Community organizers in the U.S. can be very reactionary and draining, constantly on the defenses. The concern for most people seems to be the politics of it, like how do we pass the Dream Act? Or Congress and immigration reform? The people in Colombia were so interested in their community first and foremost. And that in the future, people were aspiring not only to political change, but spiritual change. I worked for a theater organization, Corporacion Cultural Nuestra Gente, in Santa Cruz, a neighborhood that has been around for 30 years.
Colombia taught me the importance of working alongside your people and falling in love with your neighborhood. A lot of their community-based projects were geared towards getting people to recognize the beauty of all these mini social structures, to develop their sense of identity as rooted in a particular place. Because if you don’t love your neighborhood, if you don’t love your people, you don’t even love yourself, then why would you expect people to take up a political fight to better the neighborhood?
I found this job teaching poetry classes at an elementary school in my neighborhood so perfect. We would do poetry walks around the neighborhood and I asked them to find things in the neighborhood that they found beautiful, some things in the neighborhood that they liked and we’d write little odes about them, so they could learn to see what’s around them as valuable and connect it to themselves.
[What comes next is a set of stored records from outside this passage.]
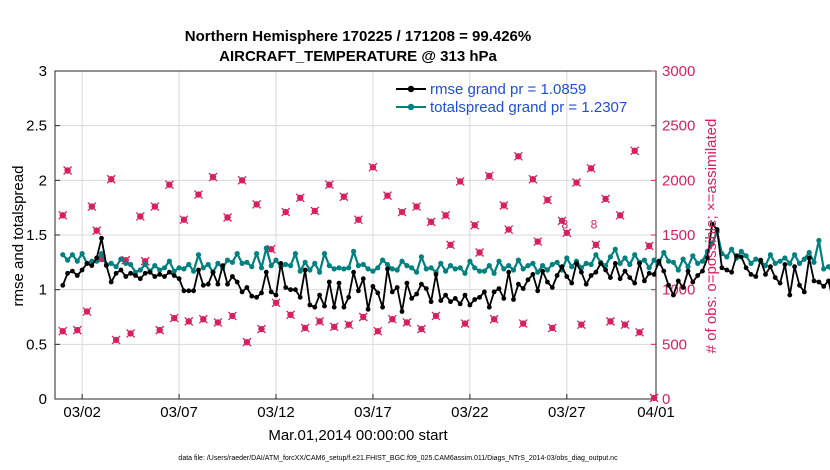 The width and height of the screenshot is (830, 470). I want to click on x-tick-label: 03/22, so click(470, 412).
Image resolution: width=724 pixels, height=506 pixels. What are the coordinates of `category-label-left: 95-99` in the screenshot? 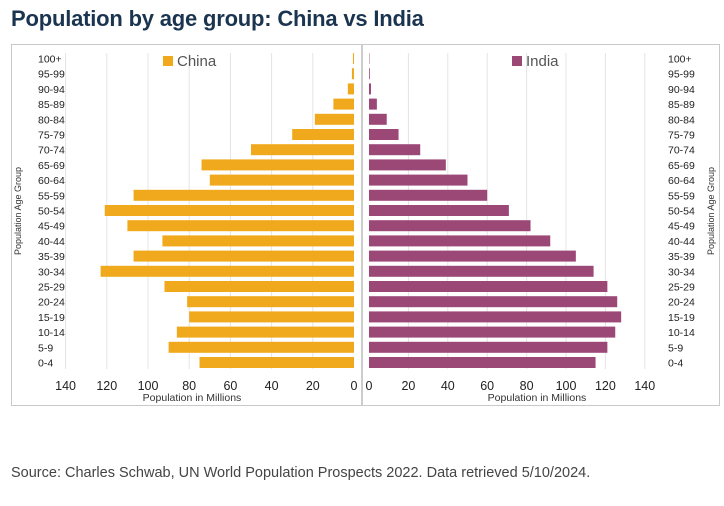 It's located at (52, 75).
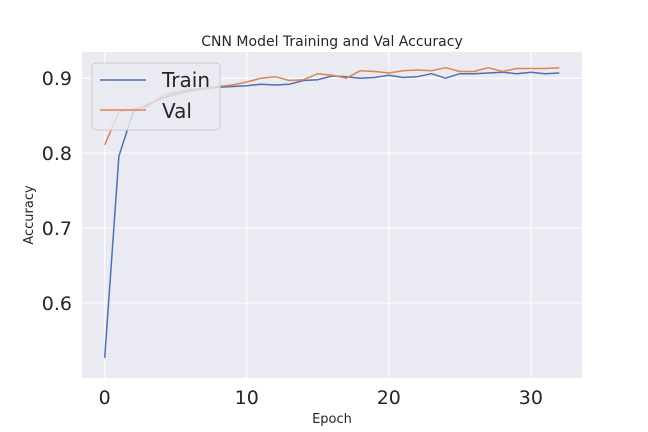 The height and width of the screenshot is (432, 648). I want to click on legend-val-label: Val, so click(177, 111).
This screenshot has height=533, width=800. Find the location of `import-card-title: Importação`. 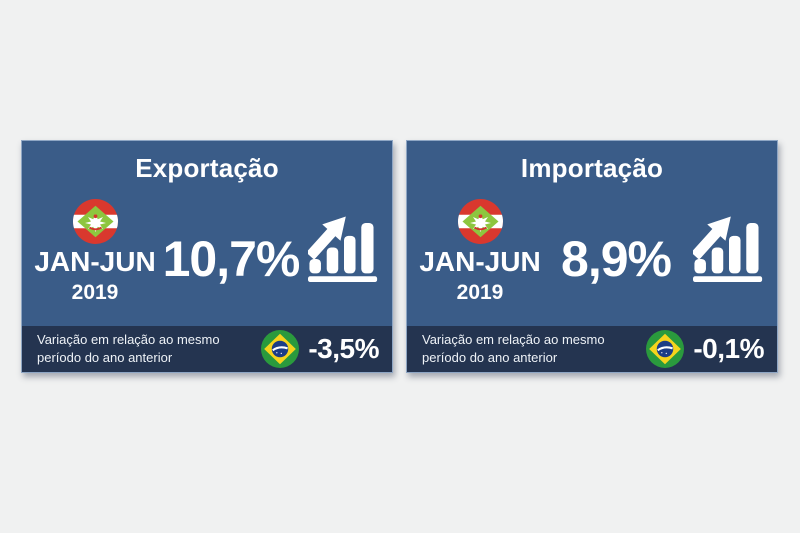

import-card-title: Importação is located at coordinates (592, 168).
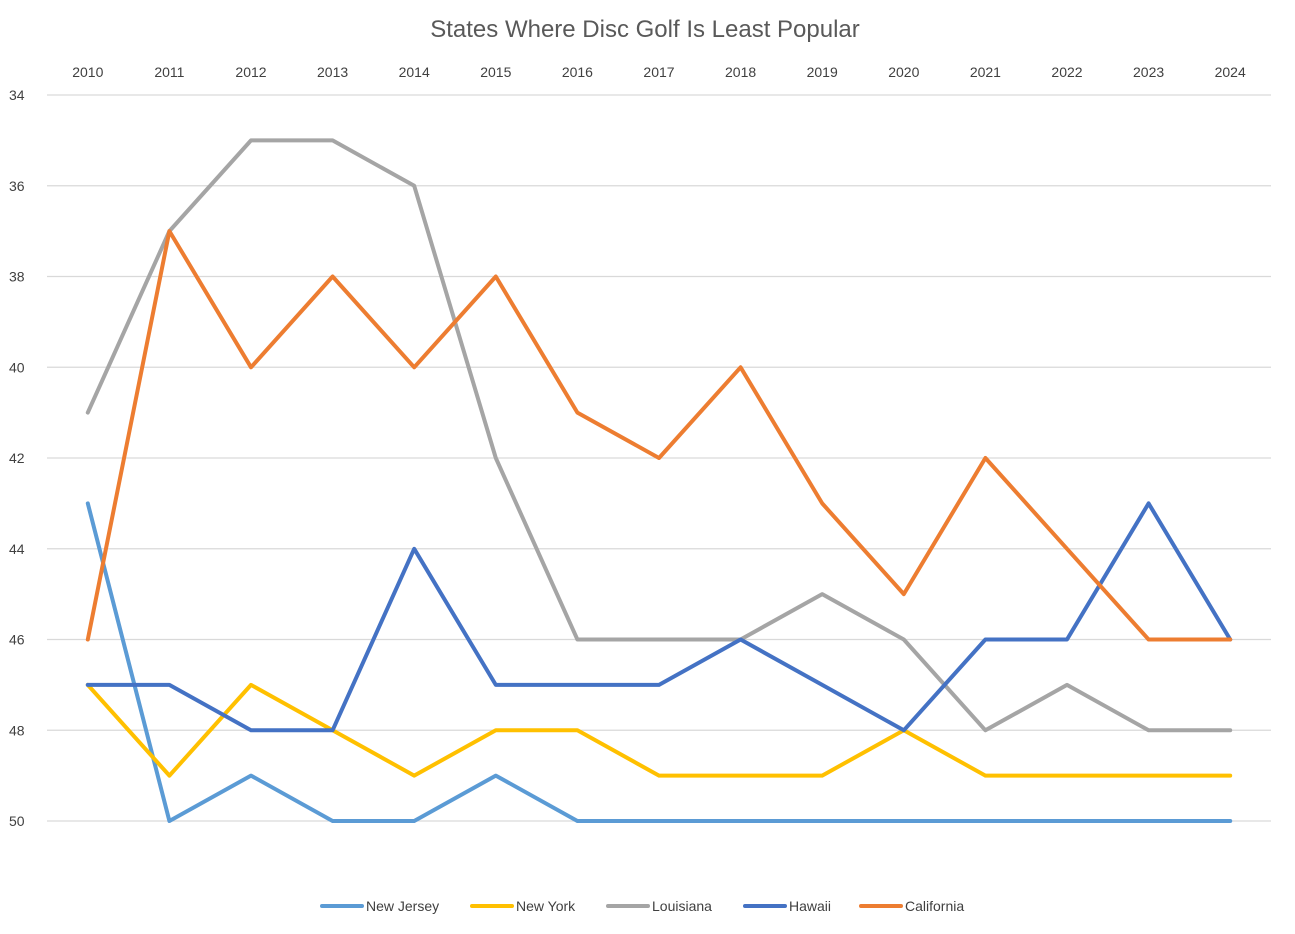  I want to click on x-tick-label: 2018, so click(740, 72).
I learned a lot in Colombia. The educators really felt that children were more connected to ancient and ancestral sources of knowledge and they felt they had a more accessible trigger to the subconscious. As a poet, I prize that, so I respected them a lot and honestly, they blew my mind all the time. I learned so much from them and working with them on poetry inspired me to keep working on my own stuff.
So much of writing poetry has to do with breaking down structures of language like grammar and syntax, in order to access a different part of your brain. And what’s amazing about these kids is that they’re at the beginning stages of starting to understand language as a social thing, so they’ll say things that don’t make sense, but that’s good. They’ll arrive at a different kind of sense or a different kind of meaning because their language is so fluid and so open.
What are some tools or insights you hope to pass down to your students that maybe weren’t available to you growing up?
By the end of the program, I was so amazed because the kids would come up to me and say, “Oh, Miss Yessica, I wrote a poem today,” or “Oh hey Miss Yessica, we were doing poetry in school today,” or “Look at this poet!” I just wanted them to have a tool for which they could explore themselves and I think a lot of them did leave with that kind of spark.
I had one student who out of her own volition, started a poetry journal. She has this now and she can carry that on without me and it was really important that I gave them a space not only to be happy and joyful, but also sad. I would highlight poems that weren’t just funny, but also sad poems. And that was important because sometimes sadness gets shut down. The classroom was a space for them to bring up these things.
Donald Trump's name became so notorious and the kids would bring him up all the time, sometimes in their poems and sometimes they would bring it up just to be funny, but sometimes it would come up in serious ways. I did not shut down anything political, in fact I encouraged it. It’s just another mode of expression and since I speak Spanish and a lot of them are native Spanish speakers and bilingual students, I would also let them write poems in Spanish and encourage them to write poems in Spanglish.
I think education can really suck the life out of writing and it’s the reason why people don’t continue writing or don’t even read. I just wanted them to have at least one good memory with the written word so that hopefully they would go to find it later on in their lives.